Lambert S. et Swerts T. (2019), « “From Sanctuary to Welcoming Cities” : Negotiating the Social Inclusion of Undocumented Migrants in Liège, Belgium », Social Inclusion, v. 7, n° 4, p. 90-99.
Vertongen Y. (2018), « De la crise des sans-papiers en Belgique », Plein droit, n° 119.
Maalouf A. (2001), Les identités meurtrières, Paris : Édition Le Livre de Poche.
Vatz Laaroussi M. (2009), Mobilité, réseaux et résilience. Le cas des familles immigrantes et réfugiées au Québec. Montréal : Presses de l’Université du Québec.
Notes
- Nous avons comparé deux répertoires d’associations liégeoises. La première liste reprend l’ensemble des signataires du collectif Liège Ville Hospitalière, elle est actualisée en novembre 2020 et compte 72 associations. Le second répertoire est réalisé par l’IRFAM en octobre 2020 et reprend 70 associations de migrants en activité.

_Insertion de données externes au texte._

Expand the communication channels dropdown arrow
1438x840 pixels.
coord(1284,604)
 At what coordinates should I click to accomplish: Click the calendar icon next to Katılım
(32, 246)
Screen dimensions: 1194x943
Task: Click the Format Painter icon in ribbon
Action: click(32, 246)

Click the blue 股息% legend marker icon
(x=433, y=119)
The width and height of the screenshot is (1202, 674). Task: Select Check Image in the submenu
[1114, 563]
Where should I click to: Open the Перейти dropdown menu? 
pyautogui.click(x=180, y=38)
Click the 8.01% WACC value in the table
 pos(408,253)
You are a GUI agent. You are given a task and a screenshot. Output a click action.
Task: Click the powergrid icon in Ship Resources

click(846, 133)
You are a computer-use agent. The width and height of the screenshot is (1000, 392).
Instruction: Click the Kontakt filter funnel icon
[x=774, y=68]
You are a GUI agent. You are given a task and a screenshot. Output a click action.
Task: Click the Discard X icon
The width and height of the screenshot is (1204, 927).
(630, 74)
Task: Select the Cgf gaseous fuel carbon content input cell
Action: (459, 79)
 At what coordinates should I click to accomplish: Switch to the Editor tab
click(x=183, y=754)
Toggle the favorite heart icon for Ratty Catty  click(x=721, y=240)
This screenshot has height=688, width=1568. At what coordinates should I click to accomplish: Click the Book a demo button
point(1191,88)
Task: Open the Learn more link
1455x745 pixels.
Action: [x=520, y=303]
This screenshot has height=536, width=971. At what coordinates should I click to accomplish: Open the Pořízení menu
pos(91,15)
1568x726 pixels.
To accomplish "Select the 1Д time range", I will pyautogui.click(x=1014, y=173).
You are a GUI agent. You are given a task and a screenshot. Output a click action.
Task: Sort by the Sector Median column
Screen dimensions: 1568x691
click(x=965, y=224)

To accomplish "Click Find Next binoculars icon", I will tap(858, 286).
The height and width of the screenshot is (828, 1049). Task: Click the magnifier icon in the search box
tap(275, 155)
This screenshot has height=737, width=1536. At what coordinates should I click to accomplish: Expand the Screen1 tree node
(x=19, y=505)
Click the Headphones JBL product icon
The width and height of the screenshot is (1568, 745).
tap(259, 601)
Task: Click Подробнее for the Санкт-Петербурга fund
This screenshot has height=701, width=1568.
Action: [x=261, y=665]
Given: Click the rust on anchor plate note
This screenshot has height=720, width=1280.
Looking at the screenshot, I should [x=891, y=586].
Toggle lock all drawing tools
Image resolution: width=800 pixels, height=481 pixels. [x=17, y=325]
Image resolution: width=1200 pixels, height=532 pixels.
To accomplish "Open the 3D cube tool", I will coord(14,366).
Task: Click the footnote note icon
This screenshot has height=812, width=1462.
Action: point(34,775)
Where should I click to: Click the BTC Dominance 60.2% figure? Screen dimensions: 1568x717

Nous constatons qu’une seule association est présente dans ces deux listes. Ce constat appuie notre hypothèse de réseaux associatifs parallèles en dépit de la proximité de leur finalité ou de leurs actions.
- À savoir, les associations qui interviennent dans le champ de l’accueil et de l’intégration, en soutien aux personnes migrantes, mais qui n’ont pas été créées ou ne sont pas portées par des personnes issues des migrations. Ces structures mettent en place différentes actions telles que des cours de français langue étrangère, des permanences sociales et juridiques, diverses formations, etc. Elles sont bien souvent reconnues par les pouvoirs publics et bénéficient d’un financement, structurel ou non.